Georgie once told me about his theory that all men came into the world with a fixed number of hard-ons, somewhere around seven thousand of them, and they would not die a natural death until all of their hard-ons were used up. So, his theory went, if men squandered their hard-ons recklessly in their youth, they were susceptible to an early death. Georgie’s prescription for a long life was to hold back from ejaculating when getting laid and save his hard-ons for another day.
“Salvatore!” Molly unearthed a penetrating shriek. She looked as through she might topple over onto her comatose brother, burying him beneath about two hundred and sixty pounds of heaving flesh. Georgie grabbed her arm before she fell, and I ran around behind her to support her on the other side. Together, Georgie and I lowered her into a chair next to the wall. Up close, my aunt gave off a pungent smell of unwashed flesh and soiled clothing that was strong enough to make me catch my breath. She smelled like antiquity itself, like all the unbathed legions of humanity rolled together in the body of one enormous woman.
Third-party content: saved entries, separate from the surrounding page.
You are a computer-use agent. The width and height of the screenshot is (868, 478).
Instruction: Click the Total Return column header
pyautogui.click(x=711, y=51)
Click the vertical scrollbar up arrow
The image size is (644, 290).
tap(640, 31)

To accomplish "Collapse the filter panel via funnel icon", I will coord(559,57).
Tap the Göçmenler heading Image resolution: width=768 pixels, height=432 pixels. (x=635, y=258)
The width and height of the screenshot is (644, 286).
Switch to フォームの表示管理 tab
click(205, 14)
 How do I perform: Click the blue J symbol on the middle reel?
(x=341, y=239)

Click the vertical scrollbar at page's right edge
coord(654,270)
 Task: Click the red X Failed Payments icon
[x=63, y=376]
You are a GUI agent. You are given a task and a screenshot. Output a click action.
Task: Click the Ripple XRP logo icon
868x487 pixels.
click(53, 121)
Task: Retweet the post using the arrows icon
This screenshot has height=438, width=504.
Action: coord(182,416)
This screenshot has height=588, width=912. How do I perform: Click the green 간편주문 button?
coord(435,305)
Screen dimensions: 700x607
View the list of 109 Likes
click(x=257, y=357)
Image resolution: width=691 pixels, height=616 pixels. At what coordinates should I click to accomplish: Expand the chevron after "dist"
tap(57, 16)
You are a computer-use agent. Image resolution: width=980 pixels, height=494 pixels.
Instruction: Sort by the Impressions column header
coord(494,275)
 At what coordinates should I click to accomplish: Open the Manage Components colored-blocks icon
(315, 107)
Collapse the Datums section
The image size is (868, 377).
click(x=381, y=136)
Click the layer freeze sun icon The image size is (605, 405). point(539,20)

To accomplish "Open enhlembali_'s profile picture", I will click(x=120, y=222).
“Take it easy, Ma,” said Georgie. “Uncle Sal’s gonna be OK. He can’t croak yet. Who’s gonna take care of alla young stuff if he croaks? Tell him, Jerry.”
Salvatore lay there without moving a muscle. His eyes were closed, and the only movement was in his chest where the breathing apparatus pumped oxygen in and out of his lungs. A nurse entered the room and felt his forehead, read the gauges on the tubes that ran into his body, checked the level of liquid in the plastic bag that held his intravenous nutrients, then turned around and asked us all to step outside. She was a pretty blonde who fit snugly into her white uniform, and for one bizarre moment, I thought Georgie was going to pat her on the ass before we all left the room.


“Thank God they left,” Carol said as Georgie and Molly disappeared into the elevator. “All that yelling and screaming as though Dad was dead already! And Georgie’s so crude. I’m so glad you’re here now.”
“How’re you holding up?”
“I feel terrible. All this has been very hard on me.”
There was no question that Salvatore’s death would be a lot harder on Carol than it would be on me. She had been abused both physically and psychologically by our mother, and her father had been her anchor all her life. I, on the other hand, had never been close to Salvatore. The truth was I had hated him since grammar school when he repeatedly called me a “little puke” after I failed to defend myself properly when the neighborhood bully pushed me around. No, our mother’s death a few years earlier had been something of a relief for both me and Carol, and Salvatore’s demise would not cause me much emotional pain either, even while it might traumatize my sister.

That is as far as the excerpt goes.